TASK INPUT:
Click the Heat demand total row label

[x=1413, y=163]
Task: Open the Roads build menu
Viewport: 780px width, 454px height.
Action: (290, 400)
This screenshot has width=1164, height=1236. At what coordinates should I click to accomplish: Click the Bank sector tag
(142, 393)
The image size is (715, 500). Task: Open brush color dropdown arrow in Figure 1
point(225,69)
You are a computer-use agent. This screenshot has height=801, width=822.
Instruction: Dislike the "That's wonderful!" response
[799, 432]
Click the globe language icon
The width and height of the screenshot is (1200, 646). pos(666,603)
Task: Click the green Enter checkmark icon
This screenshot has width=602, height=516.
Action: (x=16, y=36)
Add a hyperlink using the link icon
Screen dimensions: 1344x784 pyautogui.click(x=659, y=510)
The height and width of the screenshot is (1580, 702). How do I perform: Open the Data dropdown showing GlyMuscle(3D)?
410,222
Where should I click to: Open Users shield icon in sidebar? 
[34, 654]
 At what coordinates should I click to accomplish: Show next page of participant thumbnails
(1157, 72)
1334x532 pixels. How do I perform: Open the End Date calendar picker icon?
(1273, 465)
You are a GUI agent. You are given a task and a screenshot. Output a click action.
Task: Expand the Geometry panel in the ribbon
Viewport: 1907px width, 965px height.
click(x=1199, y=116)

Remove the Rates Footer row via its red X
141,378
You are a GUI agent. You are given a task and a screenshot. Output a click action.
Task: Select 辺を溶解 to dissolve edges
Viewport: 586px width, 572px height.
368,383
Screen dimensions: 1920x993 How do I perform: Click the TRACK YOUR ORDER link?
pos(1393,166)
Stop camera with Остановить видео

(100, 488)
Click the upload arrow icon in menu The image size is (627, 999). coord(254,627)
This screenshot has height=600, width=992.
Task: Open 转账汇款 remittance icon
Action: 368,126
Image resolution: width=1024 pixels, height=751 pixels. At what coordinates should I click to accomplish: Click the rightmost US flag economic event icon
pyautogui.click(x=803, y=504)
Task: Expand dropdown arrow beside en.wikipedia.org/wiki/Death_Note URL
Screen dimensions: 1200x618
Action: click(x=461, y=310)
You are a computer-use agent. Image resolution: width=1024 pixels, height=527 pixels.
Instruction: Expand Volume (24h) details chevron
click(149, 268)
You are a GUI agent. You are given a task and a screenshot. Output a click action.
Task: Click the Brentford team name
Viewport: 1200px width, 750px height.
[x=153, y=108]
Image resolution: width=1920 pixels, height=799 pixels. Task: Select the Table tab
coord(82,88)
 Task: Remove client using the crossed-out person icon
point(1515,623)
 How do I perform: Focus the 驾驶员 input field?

EXERCISE INSTRUCTIONS:
Write all of the records out exactly, including every line.

ANSWER SECTION:
Click the Heat demand total row label

[x=1413, y=163]
Task: Open the Roads build menu
Viewport: 780px width, 454px height.
Action: (290, 400)
This screenshot has width=1164, height=1236. At what coordinates should I click to accomplish: Click the Bank sector tag
(142, 393)
The image size is (715, 500). Task: Open brush color dropdown arrow in Figure 1
point(225,69)
You are a computer-use agent. This screenshot has height=801, width=822.
Instruction: Dislike the "That's wonderful!" response
[799, 432]
Click the globe language icon
The width and height of the screenshot is (1200, 646). pos(666,603)
Task: Click the green Enter checkmark icon
This screenshot has width=602, height=516.
Action: (x=16, y=36)
Add a hyperlink using the link icon
Screen dimensions: 1344x784 pyautogui.click(x=659, y=510)
The height and width of the screenshot is (1580, 702). How do I perform: Open the Data dropdown showing GlyMuscle(3D)?
410,222
Where should I click to: Open Users shield icon in sidebar? 
[34, 654]
 At what coordinates should I click to accomplish: Show next page of participant thumbnails
(1157, 72)
1334x532 pixels. How do I perform: Open the End Date calendar picker icon?
(1273, 465)
You are a GUI agent. You are given a task and a screenshot. Output a click action.
Task: Expand the Geometry panel in the ribbon
Viewport: 1907px width, 965px height.
click(x=1199, y=116)

Remove the Rates Footer row via its red X
141,378
You are a GUI agent. You are given a task and a screenshot. Output a click action.
Task: Select 辺を溶解 to dissolve edges
Viewport: 586px width, 572px height.
368,383
Screen dimensions: 1920x993 How do I perform: Click the TRACK YOUR ORDER link?
pos(1393,166)
Stop camera with Остановить видео

(100, 488)
Click the upload arrow icon in menu The image size is (627, 999). coord(254,627)
This screenshot has height=600, width=992.
Task: Open 转账汇款 remittance icon
Action: 368,126
Image resolution: width=1024 pixels, height=751 pixels. At what coordinates should I click to accomplish: Click the rightmost US flag economic event icon
pyautogui.click(x=803, y=504)
Task: Expand dropdown arrow beside en.wikipedia.org/wiki/Death_Note URL
Screen dimensions: 1200x618
Action: click(x=461, y=310)
You are a computer-use agent. Image resolution: width=1024 pixels, height=527 pixels.
Instruction: Expand Volume (24h) details chevron
click(149, 268)
You are a GUI agent. You are given a task and a screenshot. Output a click action.
Task: Click the Brentford team name
Viewport: 1200px width, 750px height.
[x=153, y=108]
Image resolution: width=1920 pixels, height=799 pixels. Task: Select the Table tab
coord(82,88)
 Task: Remove client using the crossed-out person icon
point(1515,623)
 How do I perform: Focus the 驾驶员 input field?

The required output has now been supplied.